Mexico’s peso dropped as protests against European austerity measures added to concern that leaders won’t be able to stem the region’s debt crisis, damping demand for emerging-market currencies.
The peso depreciated 0.1 percent to 12.8698 per U.S. dollar at 4 p.m. in Mexico City. The peso reduced its rally this year to 8.3 percent, still the best performance among the greenback’s 16 most-traded counterparts. It has gained 3.7 percent in the third quarter.

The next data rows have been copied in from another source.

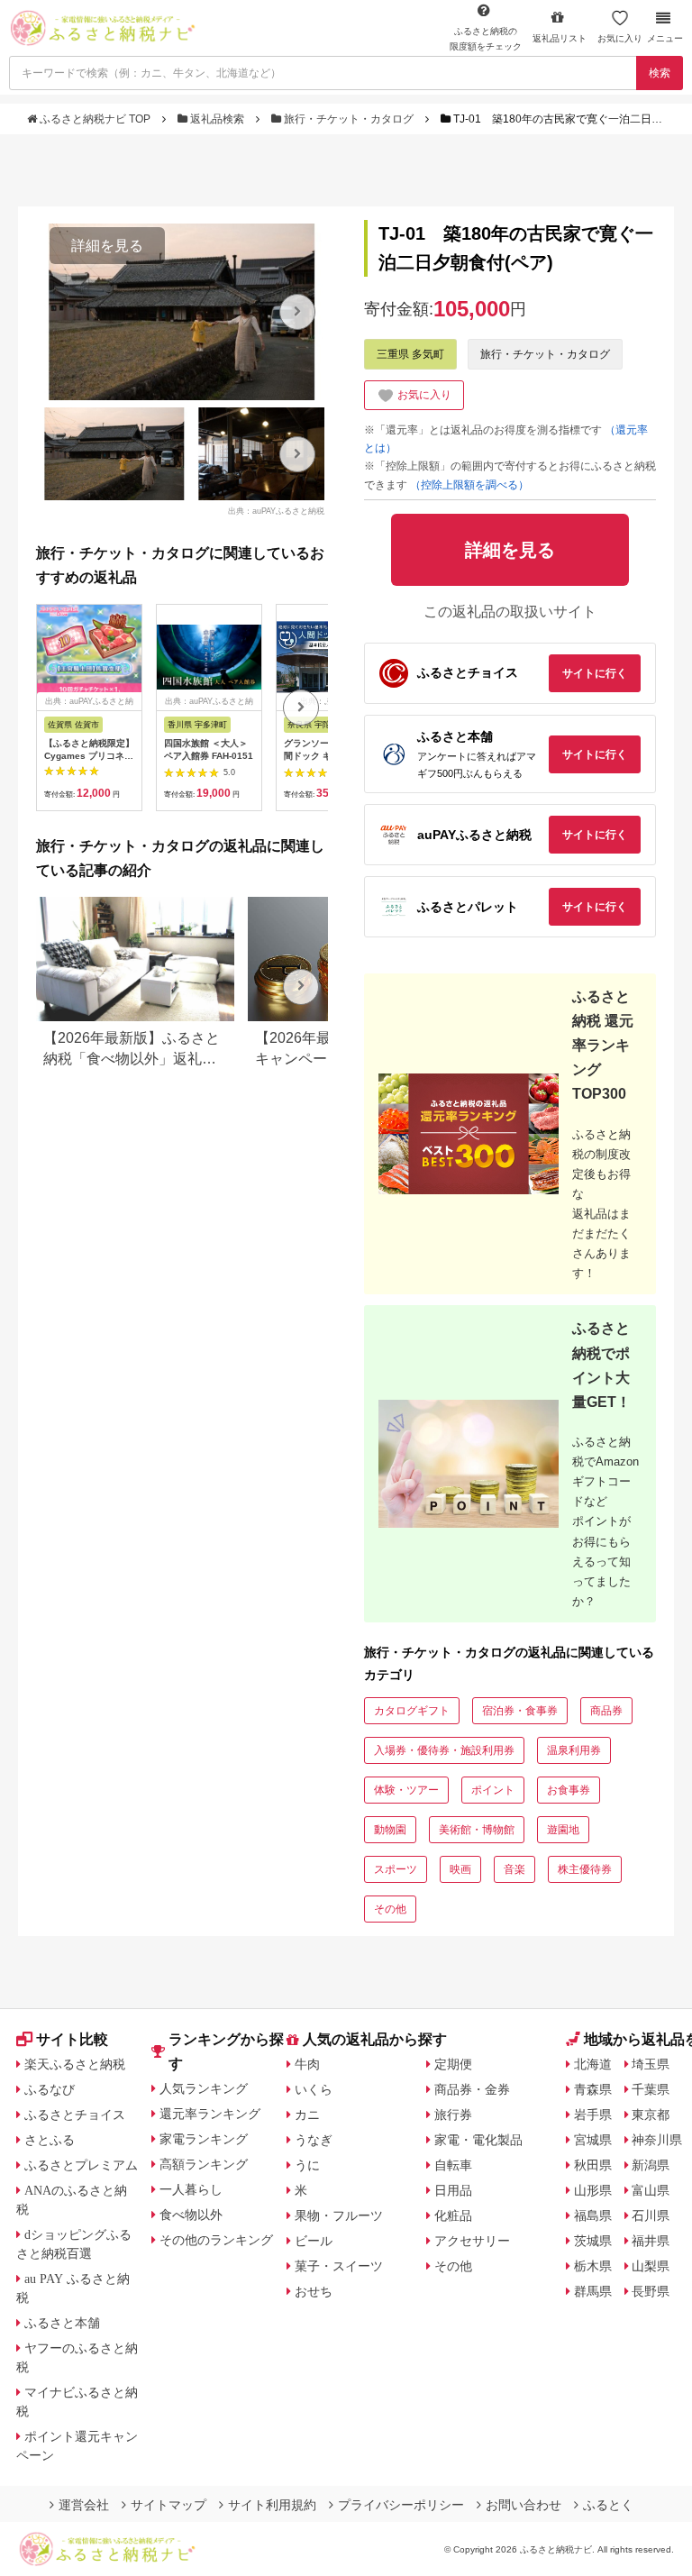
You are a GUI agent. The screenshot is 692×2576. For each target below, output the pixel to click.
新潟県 (650, 2165)
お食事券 (568, 1790)
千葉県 (650, 2089)
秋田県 (593, 2165)
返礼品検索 (217, 119)
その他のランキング (216, 2239)
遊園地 (563, 1829)
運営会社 (84, 2505)
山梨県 (650, 2266)
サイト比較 (72, 2039)
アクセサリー (472, 2240)
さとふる (49, 2139)
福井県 (650, 2240)
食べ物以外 (191, 2214)
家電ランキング (203, 2139)
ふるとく (608, 2505)
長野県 (650, 2291)
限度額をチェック (486, 38)
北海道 (593, 2064)
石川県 (650, 2215)
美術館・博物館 (476, 1829)
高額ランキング (203, 2164)
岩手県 (593, 2114)
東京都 (650, 2114)
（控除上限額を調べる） (469, 485)
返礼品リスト (560, 38)
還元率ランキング (209, 2113)
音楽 (514, 1869)
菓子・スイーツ (339, 2266)
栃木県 (593, 2266)
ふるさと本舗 (62, 2322)
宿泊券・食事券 (520, 1710)
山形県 (593, 2190)
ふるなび (49, 2089)
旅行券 (453, 2114)
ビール (313, 2240)
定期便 (453, 2064)
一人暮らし (191, 2189)
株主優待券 (585, 1869)
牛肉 (307, 2064)
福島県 (593, 2215)
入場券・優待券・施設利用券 (444, 1750)
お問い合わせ (523, 2505)
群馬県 (593, 2291)
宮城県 (593, 2139)
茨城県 (593, 2240)
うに (307, 2165)
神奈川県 (657, 2139)
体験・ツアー (406, 1790)
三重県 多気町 (410, 354)
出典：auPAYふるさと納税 (276, 510)
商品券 (606, 1710)
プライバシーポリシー (401, 2505)
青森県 (593, 2089)
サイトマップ (168, 2505)
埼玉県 (650, 2064)
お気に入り (619, 38)
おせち (313, 2291)
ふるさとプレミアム (81, 2165)
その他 (390, 1909)
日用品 (453, 2190)
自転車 (453, 2165)
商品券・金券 (472, 2089)
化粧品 (453, 2215)
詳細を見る (107, 245)
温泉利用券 (574, 1750)
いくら (313, 2089)
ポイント (492, 1790)
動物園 (390, 1829)
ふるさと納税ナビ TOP (95, 119)
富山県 (650, 2190)
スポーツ (395, 1869)
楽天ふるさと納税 (74, 2064)
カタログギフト (412, 1710)
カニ (307, 2114)
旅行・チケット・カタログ (348, 119)
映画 (460, 1869)
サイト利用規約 (272, 2505)
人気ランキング (203, 2088)
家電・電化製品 (478, 2139)
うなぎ (313, 2139)
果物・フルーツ (339, 2215)
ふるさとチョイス (74, 2114)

Developing-nation currencies slumped worldwide and Spanish bond yields surged as demonstrators in Madrid planned a second night of protests against austerity measures, coinciding with a general strike in Greece. European turmoil helped make the peso the worst-performing major currency in Latin America last year.

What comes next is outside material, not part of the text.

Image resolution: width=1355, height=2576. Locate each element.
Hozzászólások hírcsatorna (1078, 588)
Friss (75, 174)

“The market seems to be jittery,” Eduardo Suarez, a Latin America strategist at Bank of Nova Scotia in Toronto, said in an e-mailed message. “Uncertainty over the bailout request” remains.
Germany, the Netherlands and Finland said late yesterday Spain should bear the cost of problems in its banks, with the European Stability Mechanism assuming only a limited burden in recapitalizations. Spain’s Prime Minister Mariano Rajoy told the Wall Street Journal in comments confirmed by his office that he would “100 percent” seek a rescue if borrowing costs stayed “too high.”
Mexico reported a preliminary trade deficit of $979.2 million for August, above the $800 million deficit predicted by the median of 11 estimates compiled by Bloomberg.
Yields on Mexico’s local currency bonds due in 2024 dropped five basis points, or 0.05 percentage point, to 5.37 percent, according to data compiled by Bloomberg. The price increased 0.52 centavo to 141.38 centavos per peso.